__TRY IT__
Copy out every line holding the string "blue" from the records below.

__DATA SECTION__

____

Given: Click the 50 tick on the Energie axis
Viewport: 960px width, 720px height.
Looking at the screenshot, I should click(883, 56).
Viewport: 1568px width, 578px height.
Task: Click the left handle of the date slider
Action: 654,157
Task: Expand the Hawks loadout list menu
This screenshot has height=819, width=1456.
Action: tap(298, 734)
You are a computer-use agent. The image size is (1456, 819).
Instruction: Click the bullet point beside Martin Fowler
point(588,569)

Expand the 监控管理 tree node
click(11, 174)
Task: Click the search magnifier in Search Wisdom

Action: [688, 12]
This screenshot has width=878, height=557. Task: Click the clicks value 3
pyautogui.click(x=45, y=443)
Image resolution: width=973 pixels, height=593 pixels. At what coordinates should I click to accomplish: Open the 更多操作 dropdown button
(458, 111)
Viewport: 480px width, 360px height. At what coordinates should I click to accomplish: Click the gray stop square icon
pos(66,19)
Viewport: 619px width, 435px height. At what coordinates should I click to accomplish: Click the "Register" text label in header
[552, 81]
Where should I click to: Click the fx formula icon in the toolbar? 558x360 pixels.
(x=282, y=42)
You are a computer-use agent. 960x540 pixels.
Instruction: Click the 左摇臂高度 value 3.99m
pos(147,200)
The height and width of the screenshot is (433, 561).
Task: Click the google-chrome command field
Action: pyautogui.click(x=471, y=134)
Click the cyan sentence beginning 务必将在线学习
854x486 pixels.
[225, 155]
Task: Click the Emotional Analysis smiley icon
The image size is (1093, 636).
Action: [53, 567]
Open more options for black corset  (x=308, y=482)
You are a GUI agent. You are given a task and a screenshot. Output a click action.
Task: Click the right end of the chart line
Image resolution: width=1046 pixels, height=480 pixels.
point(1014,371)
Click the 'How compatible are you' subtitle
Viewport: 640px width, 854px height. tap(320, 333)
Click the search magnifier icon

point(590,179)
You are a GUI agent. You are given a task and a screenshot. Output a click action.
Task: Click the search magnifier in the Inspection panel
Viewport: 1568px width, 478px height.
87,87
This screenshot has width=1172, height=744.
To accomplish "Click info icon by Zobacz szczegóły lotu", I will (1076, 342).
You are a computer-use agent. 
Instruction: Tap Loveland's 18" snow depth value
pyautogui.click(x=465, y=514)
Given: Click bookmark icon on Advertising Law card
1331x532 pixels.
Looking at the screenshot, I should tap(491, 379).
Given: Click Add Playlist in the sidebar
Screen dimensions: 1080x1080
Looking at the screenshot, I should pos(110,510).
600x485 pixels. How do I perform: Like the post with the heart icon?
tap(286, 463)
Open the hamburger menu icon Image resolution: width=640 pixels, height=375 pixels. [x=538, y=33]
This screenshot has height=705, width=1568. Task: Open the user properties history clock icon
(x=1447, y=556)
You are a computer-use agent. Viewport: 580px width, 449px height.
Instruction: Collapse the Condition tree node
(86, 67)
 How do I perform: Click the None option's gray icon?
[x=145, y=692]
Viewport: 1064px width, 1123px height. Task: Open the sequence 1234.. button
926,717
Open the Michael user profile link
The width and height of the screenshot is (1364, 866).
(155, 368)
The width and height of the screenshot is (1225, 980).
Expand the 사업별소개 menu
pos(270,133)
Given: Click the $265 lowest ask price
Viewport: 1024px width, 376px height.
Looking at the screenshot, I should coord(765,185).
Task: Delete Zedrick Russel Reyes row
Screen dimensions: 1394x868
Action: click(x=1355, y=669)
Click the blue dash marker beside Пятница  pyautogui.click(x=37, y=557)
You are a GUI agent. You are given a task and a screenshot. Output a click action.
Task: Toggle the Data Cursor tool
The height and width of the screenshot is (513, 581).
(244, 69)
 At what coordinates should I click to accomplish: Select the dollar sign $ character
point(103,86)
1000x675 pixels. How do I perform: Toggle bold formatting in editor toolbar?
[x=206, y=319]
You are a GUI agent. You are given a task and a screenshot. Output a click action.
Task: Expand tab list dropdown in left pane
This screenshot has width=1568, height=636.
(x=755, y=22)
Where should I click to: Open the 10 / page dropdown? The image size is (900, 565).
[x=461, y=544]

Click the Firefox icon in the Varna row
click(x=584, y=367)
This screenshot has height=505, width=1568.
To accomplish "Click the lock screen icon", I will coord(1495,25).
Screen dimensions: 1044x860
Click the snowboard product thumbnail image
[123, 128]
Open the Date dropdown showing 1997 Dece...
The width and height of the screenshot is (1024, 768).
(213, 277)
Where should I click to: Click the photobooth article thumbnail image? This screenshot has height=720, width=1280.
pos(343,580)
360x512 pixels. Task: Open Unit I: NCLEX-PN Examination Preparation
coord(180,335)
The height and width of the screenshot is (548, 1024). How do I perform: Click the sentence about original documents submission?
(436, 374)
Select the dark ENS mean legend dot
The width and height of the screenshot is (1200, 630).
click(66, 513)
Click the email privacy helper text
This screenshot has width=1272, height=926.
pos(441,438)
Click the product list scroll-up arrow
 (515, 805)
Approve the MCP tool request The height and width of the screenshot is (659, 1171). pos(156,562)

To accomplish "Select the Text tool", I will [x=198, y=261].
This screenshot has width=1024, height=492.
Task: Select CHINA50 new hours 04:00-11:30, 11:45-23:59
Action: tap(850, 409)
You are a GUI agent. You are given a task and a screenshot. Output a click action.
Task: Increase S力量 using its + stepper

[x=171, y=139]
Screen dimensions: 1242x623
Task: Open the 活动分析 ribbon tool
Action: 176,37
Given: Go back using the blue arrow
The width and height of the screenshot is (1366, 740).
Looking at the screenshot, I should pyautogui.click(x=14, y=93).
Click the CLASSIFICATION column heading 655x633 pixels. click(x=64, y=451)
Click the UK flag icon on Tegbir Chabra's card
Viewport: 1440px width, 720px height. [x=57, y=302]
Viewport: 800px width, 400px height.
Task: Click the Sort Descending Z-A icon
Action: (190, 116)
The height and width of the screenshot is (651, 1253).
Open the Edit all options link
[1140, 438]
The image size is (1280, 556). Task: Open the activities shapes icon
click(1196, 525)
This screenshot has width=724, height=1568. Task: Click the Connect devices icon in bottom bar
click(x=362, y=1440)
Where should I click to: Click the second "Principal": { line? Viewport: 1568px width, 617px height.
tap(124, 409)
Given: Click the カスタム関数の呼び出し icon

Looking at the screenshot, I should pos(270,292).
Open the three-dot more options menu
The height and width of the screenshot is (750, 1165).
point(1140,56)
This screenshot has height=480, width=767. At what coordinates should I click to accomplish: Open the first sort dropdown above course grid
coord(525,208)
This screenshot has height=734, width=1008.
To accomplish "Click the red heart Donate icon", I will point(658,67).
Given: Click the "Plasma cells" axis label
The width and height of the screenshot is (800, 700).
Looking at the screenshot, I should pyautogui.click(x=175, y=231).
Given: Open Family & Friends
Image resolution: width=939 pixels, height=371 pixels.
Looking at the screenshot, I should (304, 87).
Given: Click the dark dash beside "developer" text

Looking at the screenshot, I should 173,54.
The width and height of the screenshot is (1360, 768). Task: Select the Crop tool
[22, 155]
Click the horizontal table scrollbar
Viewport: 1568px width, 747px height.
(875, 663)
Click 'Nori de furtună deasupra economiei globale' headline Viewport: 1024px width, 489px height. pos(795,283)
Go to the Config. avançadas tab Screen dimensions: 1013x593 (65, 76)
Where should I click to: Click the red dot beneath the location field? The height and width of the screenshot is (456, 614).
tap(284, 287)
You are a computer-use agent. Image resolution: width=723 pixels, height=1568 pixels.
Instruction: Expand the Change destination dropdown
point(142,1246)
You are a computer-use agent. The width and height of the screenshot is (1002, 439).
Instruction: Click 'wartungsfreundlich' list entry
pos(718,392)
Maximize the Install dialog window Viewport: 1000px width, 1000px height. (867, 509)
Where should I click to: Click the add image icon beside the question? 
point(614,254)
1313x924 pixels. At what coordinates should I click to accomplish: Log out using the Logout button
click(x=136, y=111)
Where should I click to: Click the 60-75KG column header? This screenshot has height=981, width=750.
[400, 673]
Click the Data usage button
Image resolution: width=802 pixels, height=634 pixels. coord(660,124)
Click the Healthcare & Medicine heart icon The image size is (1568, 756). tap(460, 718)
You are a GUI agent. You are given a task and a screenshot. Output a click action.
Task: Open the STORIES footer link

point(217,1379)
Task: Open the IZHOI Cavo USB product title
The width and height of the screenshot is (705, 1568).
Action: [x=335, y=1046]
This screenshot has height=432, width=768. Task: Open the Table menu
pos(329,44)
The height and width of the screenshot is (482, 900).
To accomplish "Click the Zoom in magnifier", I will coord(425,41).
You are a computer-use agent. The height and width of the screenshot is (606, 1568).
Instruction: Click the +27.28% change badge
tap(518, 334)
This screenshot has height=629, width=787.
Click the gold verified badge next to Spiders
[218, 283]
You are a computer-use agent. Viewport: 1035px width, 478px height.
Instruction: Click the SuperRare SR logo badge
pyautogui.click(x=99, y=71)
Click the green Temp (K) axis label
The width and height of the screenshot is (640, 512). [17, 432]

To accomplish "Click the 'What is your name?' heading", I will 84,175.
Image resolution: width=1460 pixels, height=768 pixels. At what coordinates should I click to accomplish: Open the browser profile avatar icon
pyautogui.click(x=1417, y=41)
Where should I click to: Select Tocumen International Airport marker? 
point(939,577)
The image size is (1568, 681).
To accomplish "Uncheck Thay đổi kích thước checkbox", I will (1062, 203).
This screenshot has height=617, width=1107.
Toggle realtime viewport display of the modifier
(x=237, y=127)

____

__EXERCISE RESPONSE__
Click the blue dash marker beside Пятница  pyautogui.click(x=37, y=557)
Given: Go back using the blue arrow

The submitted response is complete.